In summary; we want to trigger a refresh of an object in the client of user A1 based of an action in the client of user A2. A microflow-timer or some similar polling mechanism is out of the question, as this interferes with the session-timeout after 10 minutes of inactivity (a requirement from a security standpoint).
Normally you'd probably resolve this using websockets (or a similar setup), but alas, Mendix gives us very limited control in this regard.

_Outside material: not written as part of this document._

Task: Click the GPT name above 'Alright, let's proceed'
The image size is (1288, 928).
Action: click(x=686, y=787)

However, I figured I might have a workaround. We tried the following:
1) Create a 'notificationCounter' object that we want to refresh, and associate it to user-session for each logged-in user
2) Create a simple java-action that retrieves all active user-sessions, and for each session retrieves the associated notificationCounter object
3) Update and refresh all notificationCounter objects
My hope was that as we retrieved the specific in-memory instance of the notificationCounter for each user-session, the refresh would cause Mendix to send the refresh order to the correct client.
I gave it high odds this wouldn't work (though it was worth a try), and indeed it did not. We did get the correct notificationCounter object for the user-sessions (GUID as the same), but not only did the refresh have no effect in the other client, the change we made to the object (changed the count) was also not applied to the instance of object in the other user-session.

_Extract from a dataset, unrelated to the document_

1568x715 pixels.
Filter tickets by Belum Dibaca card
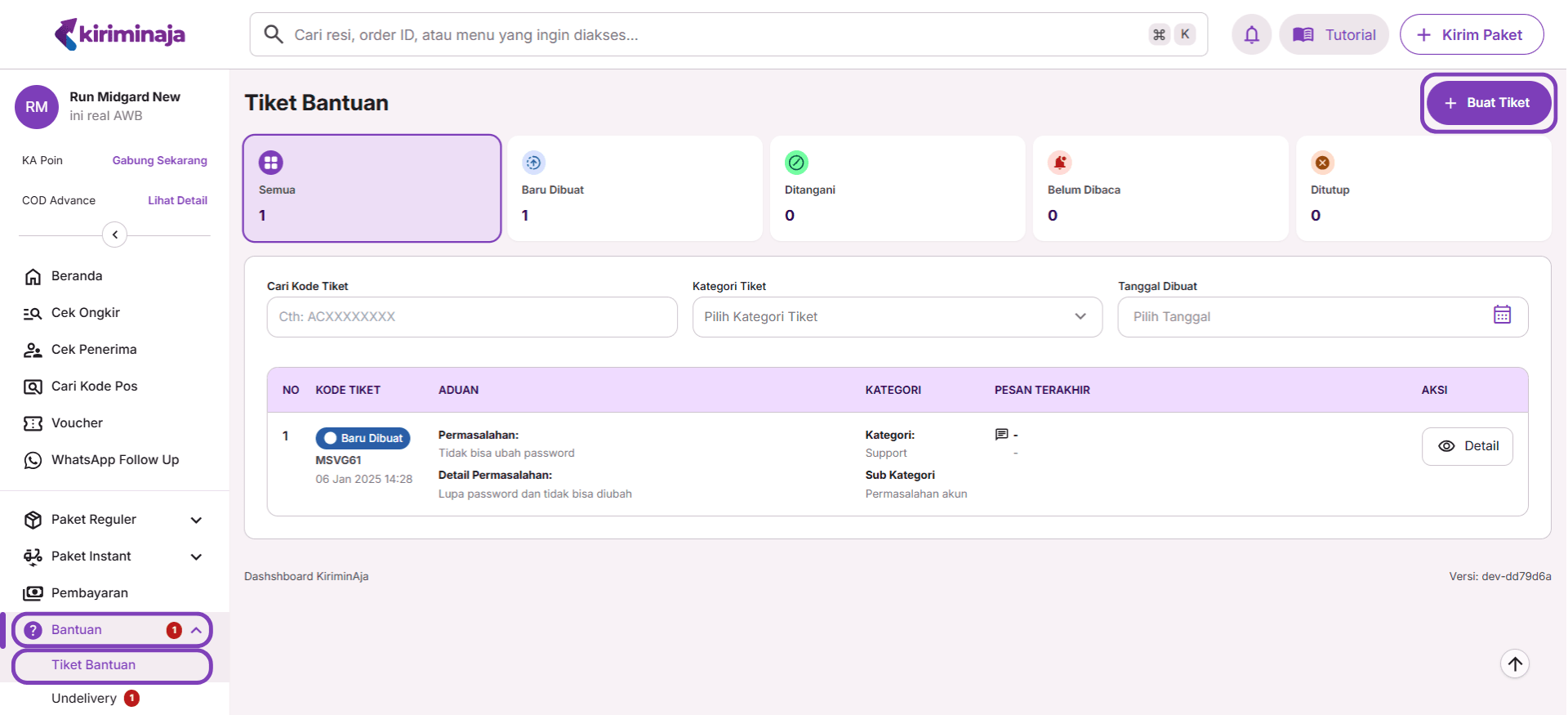1160,189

Example: We have two sessions running on the same local server. A1 and A2. A1 will add a new notification, that should lead to an update of the notificationCount in A2. We retrieve both sessions as described above, update the notificationCount with a 'refresh in client'. We start a test microflow in A2 that retrieves notificationCount over the session association. Though we see that in A1, the 'count' attribute of the notificationCount instance with GUID X has been updated to 5, the same notificationCount instance we see in the debugger for A2 still reads 4.
My question is purely out of theoretical interest (practical ideas to the other thread please), as it made me realise how little I understand of how Mendix handles these kind of interactions.
Why are we seeing this behavior?
On websockets / client-server interaction: Why does the above not initiate a refresh of the given object in the appropriate client?
On sessions / memory: Why does the above change in instance X of an object by user A1 not lead to a change in that same instance X for user A2?